Confirming the findings of a previous study [22], our results revealed no significant link between DII or DIL and anxiety. However, we found an inverse association between DIL and stress score. Only one previous study investigated this hypothesis, which reported no significant relationship between DII or DIL and psychological distress [22]. As mentioned above, using different questionnaires and our use of a larger sample size may explain this inconsistency. Moreover, another study showed that higher dietary GL is associated with a lower odds ratio of psychological distress [34]. It is well stablished that foods with higher GL give rise to more insulin secretion and thus a higher IL. Insulin release following consumption of carbohydrate-rich foods leads to elevated plasma tryptophan levels and is associated with increased synthesis of serotonin, a neurotransmitter involved in mental function [39]. Furthermore, stress is controlled by the HPA axis. It has been shown that consumption of sugar-rich foods reduces the feeling of stress by decreasing the HPA axis [40, 41]. The participants of the highest quartiles of DIL of this study consumed more sugars, which might lead them to experience lower levels of stress. However, controlling stress in this way is temporary, and regular consumption of these foods can lead to obesity [41]. In our analysis, the relationship between DIL and stress remained after adjustment for BMI; however, stress correlates with visceral obesity [42]. Further research with a nuanced approach to body composition measurement is warranted.

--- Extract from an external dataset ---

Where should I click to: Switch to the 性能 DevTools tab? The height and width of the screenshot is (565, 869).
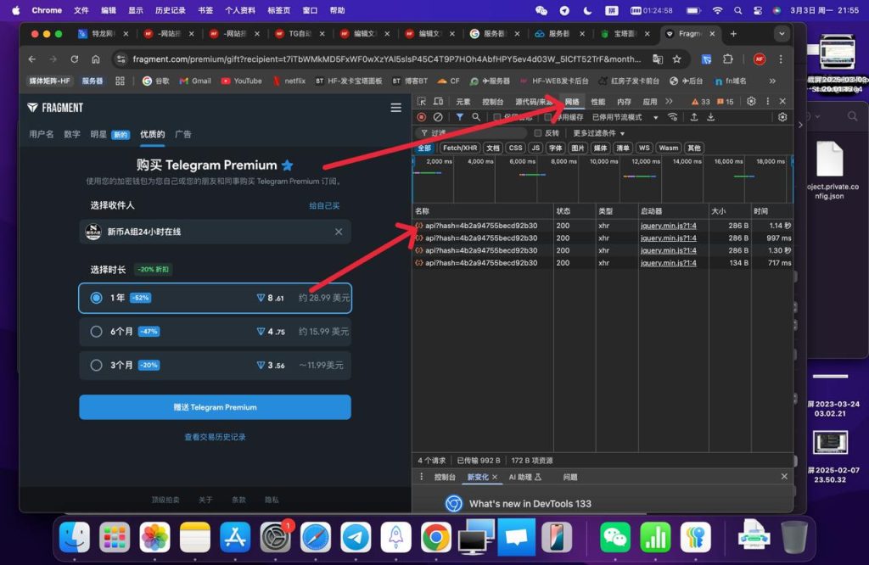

The present study has several limitations. First, we cannot infer causality due to the cross-sectional design of the study. Second, no biochemical indices were measured in our study, which limits the detection of participants with chronic disease. Third, the II of some food items were not available in the food lists of the previous studies thus, we used the similar food items as substitutes. On the other hand, our studies’ strengths included a large sample size and controlled for potential confounders such as supplements and dietary intake.

In conclusion, consumption of foods with higher II as well as IL was associated with lower stress; however, no significant relation was observed between II or IL and risk of depression and anxiety. Further studies with longitudinal design are needed to confirm these results.